FDA Approves First Coagulation Factor-Albumin Fusion Protein to Treat Hemophilia B

In March, the U.S. Food and Drug Administration (FDA) approved CSL Behring’s Idelvion (coagulation factor IX [recombinant], albumin fusion protein) for on-demand control and prevention of bleeding episodes, management of bleeding following surgery and as a routine preventive measure to reduce the frequency of bleeding episodes in children and adults with hemophilia B. It is the first coagulation factor-albumin fusion protein product to be approved and the second factor IX fusion protein product approved in the U.S. that is modified to last longer in the blood.

Idelvion is used to replace factor IX, a naturally occurring clotting factor that is missing or defective in people with hemophilia B (also called congenital factor IX deficiency, or Christmas disease). It is produced by recombinant DNA technology linking factor IX to albumin, which accounts for the product lasting longer when given intravenously. Idelvion potentially requires less frequent injections than unmodified factor IX when used for prevention.

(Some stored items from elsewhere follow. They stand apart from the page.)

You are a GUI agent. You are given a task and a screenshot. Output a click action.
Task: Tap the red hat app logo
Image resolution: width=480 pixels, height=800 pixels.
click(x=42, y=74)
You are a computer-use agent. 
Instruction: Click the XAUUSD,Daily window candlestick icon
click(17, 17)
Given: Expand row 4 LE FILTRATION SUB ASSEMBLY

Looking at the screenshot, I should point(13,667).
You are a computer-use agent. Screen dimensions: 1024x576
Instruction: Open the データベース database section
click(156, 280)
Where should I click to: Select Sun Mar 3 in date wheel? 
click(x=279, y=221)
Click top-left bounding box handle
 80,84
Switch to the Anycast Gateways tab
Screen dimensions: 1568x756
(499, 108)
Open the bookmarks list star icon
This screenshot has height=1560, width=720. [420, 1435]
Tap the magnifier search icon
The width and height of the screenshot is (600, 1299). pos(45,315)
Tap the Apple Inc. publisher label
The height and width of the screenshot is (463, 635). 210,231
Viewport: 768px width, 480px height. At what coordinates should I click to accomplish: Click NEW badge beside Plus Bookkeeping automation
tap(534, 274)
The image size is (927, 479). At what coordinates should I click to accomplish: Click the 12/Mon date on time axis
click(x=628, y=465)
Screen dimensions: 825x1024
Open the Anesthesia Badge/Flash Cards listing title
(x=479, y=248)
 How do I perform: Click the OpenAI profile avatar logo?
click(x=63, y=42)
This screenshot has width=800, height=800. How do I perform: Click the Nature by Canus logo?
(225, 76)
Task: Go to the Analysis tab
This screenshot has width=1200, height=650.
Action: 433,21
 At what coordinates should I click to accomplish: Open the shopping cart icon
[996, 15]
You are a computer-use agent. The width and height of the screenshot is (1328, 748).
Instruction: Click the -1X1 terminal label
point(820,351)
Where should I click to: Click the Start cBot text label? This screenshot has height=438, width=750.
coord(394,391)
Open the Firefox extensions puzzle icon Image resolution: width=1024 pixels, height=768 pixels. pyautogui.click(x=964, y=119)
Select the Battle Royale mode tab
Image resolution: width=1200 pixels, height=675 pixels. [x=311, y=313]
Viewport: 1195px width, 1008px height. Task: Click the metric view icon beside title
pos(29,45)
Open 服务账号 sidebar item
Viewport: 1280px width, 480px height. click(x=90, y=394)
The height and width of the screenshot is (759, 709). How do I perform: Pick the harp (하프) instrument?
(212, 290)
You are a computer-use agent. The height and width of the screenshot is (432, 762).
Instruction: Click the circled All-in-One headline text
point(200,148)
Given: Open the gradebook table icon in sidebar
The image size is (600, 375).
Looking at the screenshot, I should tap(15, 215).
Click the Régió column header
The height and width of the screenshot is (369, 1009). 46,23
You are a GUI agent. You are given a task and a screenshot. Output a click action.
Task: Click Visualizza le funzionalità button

In two multicenter studies evaluating the safety and efficacy of Idelvion in 90 adult and pediatric patients with hemophilia B between age 1 year and 61 years, Idelvion was demonstrated to be effective in controlling bleeding episodes and in managing perioperative bleeding. In addition, Idelvion used as prophylaxis led to a significant reduction in the rate of spontaneous bleeding episodes per year despite less frequent infusions. No safety concerns were identified in the studies, and the most common side effect was headache.